Good Economics for Everyone
Neither Manchin nor Sinema has publicly identified any part of Biden’s economic agenda they oppose. They just don’t like the price tag of $3.5 trillion on Biden’s Senate bill because they think it sounds really big. Most ordinary human beings don’t toss around numbers in the trillions.
But ordinary human beings also have no idea whether $3.5 trillion is too much or too little to spend over the next 10 years to create a healthy national economy that serves the needs of all Americans instead of just the extravagant lifestyles of those at the very top as it has for decades.
Many economists say $3.5 trillion is actually a rather modest sum to spend compared to FDR’s New Deal recovery from the Great Depression, the most transformational economic program for working Americans in history. They don’t just adjust for inflation but also compare the size of the U.S. economy (Gross Domestic Product) in the 1930s to the economy today.

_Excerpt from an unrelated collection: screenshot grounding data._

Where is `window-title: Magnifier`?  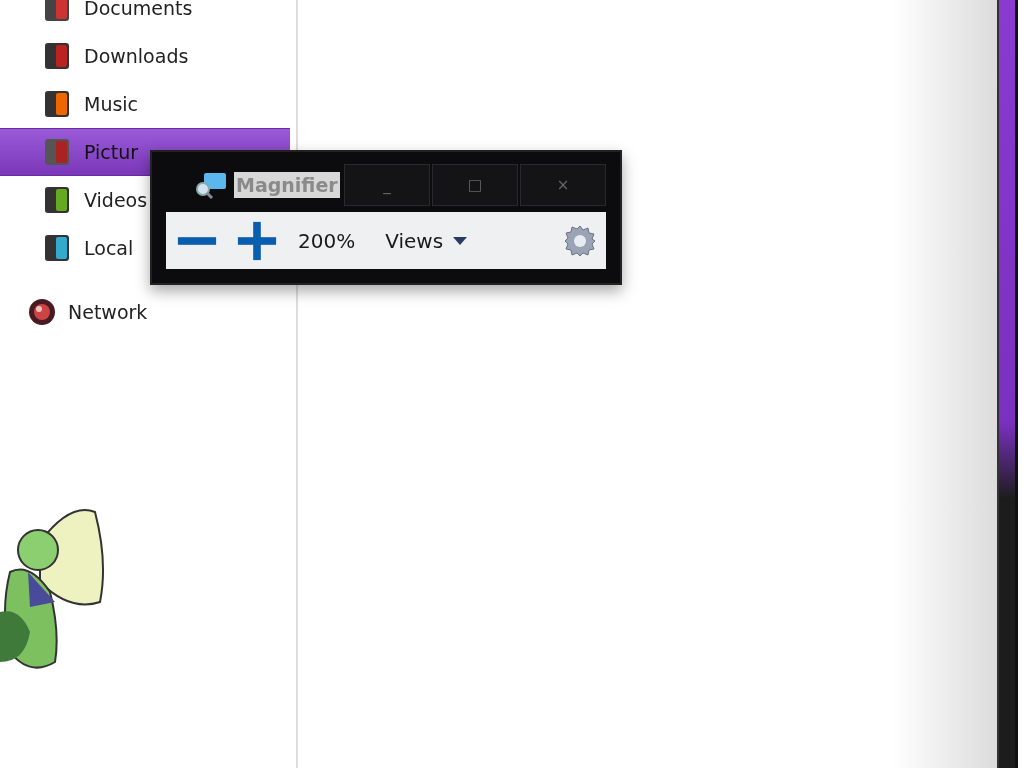
window-title: Magnifier is located at coordinates (287, 185).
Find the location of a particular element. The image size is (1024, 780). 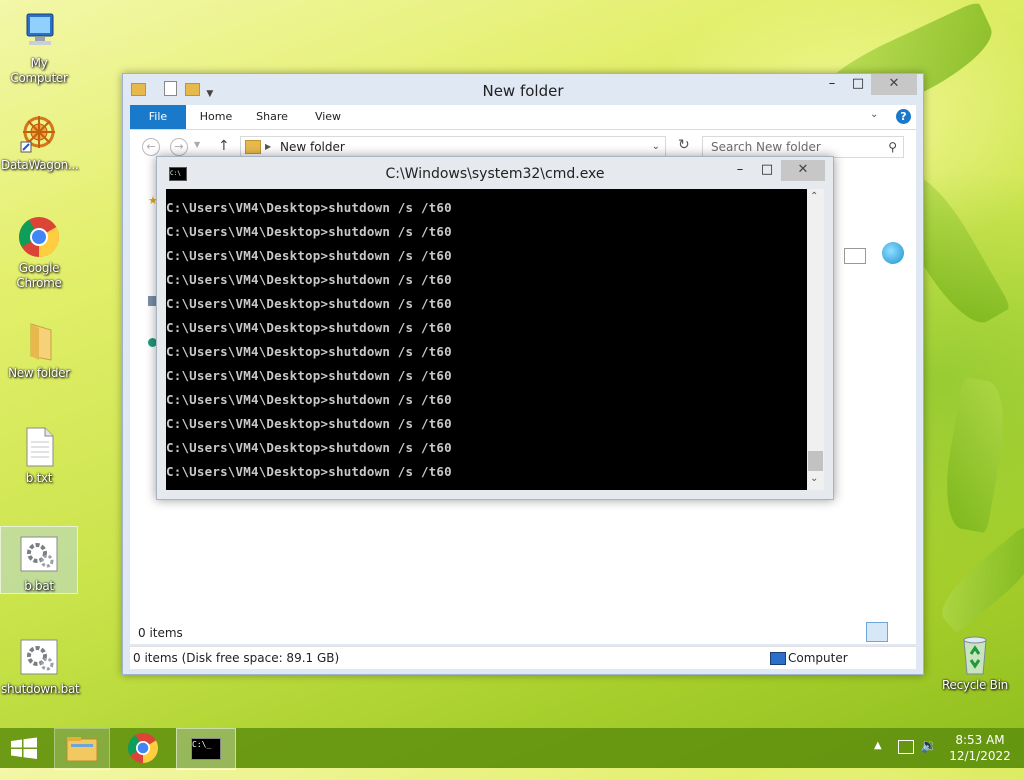

taskbar-file-explorer is located at coordinates (82, 749).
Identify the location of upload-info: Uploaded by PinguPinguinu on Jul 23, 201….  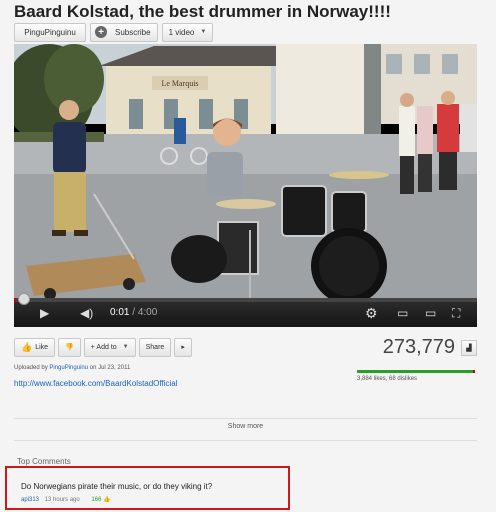
(72, 368).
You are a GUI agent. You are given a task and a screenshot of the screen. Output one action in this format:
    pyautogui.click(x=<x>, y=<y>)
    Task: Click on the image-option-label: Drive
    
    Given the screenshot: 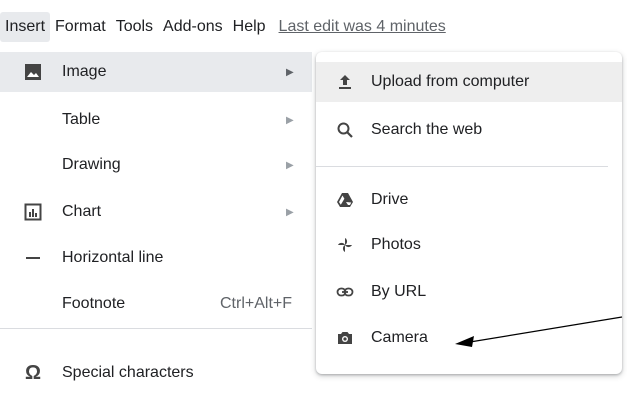 What is the action you would take?
    pyautogui.click(x=390, y=200)
    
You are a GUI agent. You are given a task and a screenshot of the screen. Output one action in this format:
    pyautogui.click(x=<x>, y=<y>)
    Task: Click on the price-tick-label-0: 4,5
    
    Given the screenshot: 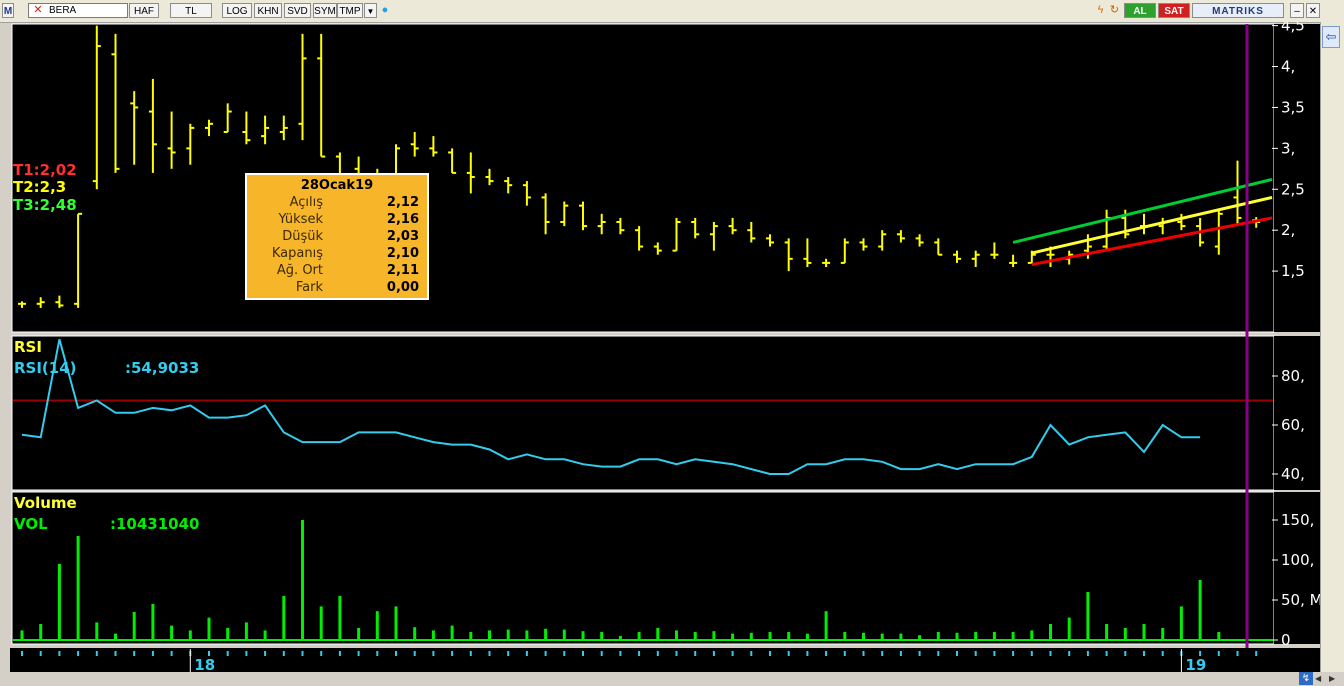 What is the action you would take?
    pyautogui.click(x=1293, y=28)
    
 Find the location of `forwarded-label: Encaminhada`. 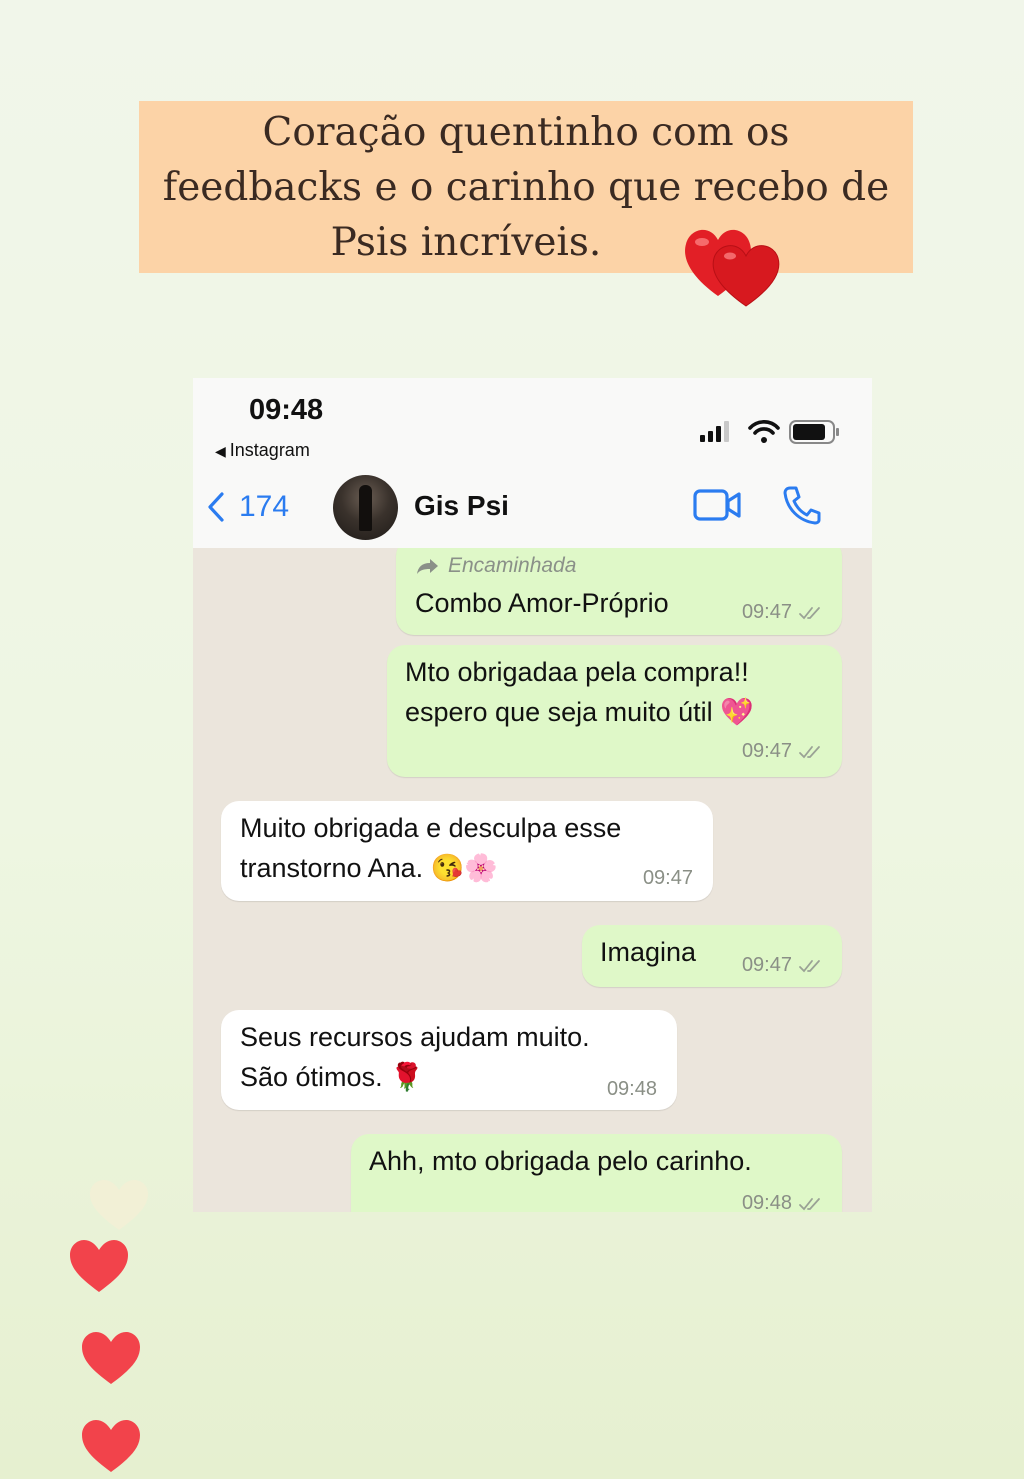

forwarded-label: Encaminhada is located at coordinates (496, 566).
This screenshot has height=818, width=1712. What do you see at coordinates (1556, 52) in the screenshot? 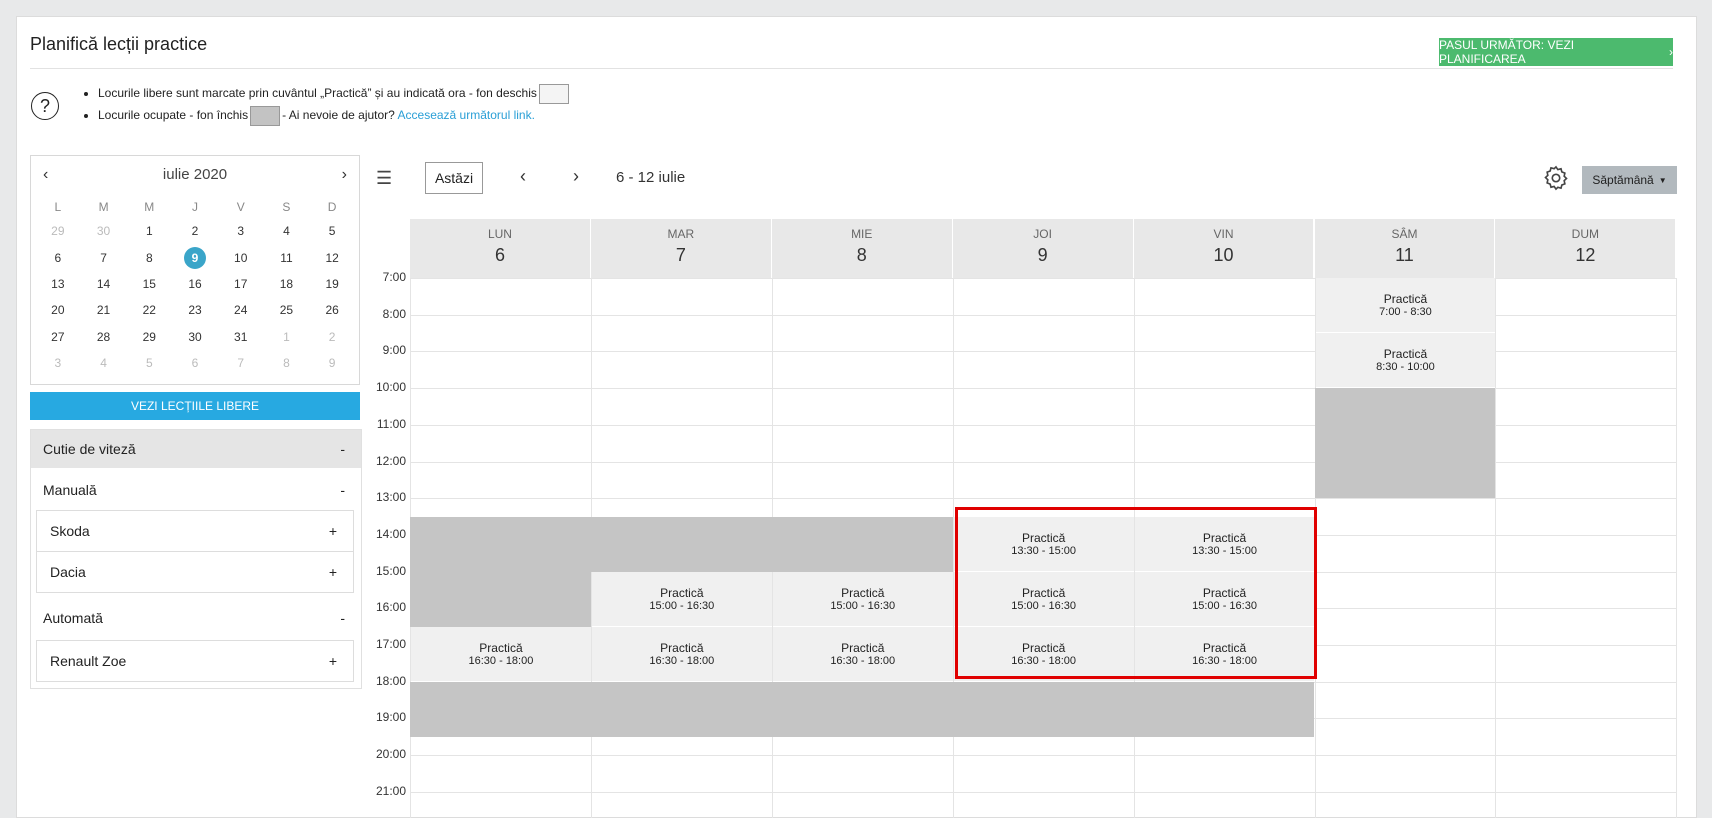
I see `next-step-button: PASUL URMĂTOR: VEZI PLANIFICAREA ›` at bounding box center [1556, 52].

In the average year from 1934 to 1940, New Deal spending was equal to 2.8% of all goods and services sold in the U.S. Biden’s $3.5 trillion proposal comes in at around 1.1% every year through 2031. That’s why Biden argues negotiators should concentrate on what they want recovery to look like for average Americans instead of bemoaning $3.5 trillion as a big, scary number.
Besides, $3.5 trillion is just the cost side of the bill. Biden claims it can be fully paid for by raising taxes on multimillion-dollar corporations and the ultrarich who often pay no taxes at all. Not everyone believes Biden will succeed in passing all those taxes on the wealthy (primarily because of Manchin and Sinema’s opposition), but it’s strongly supported by most Americans.
So is the rest of Biden’s economic program — expanding pre-school and childcare to cut expenses for parents returning to work, permanently funding Biden’s landmark child tax credit program sending monthly checks to families raising children, continuing to reduce the cost of health care and rapidly expanding clean energy and other measures to join the global fight against the climate crisis to protect life on earth.
Here’s why progressives have already won the battle within the Democratic Party. Every single Democrat, including Manchin and Sinema, wants to be in the majority instead of the minority after the 2022 and 2024 elections. Causing their own president to fail to restore a booming national economy serving more Americans than ever before is not an option.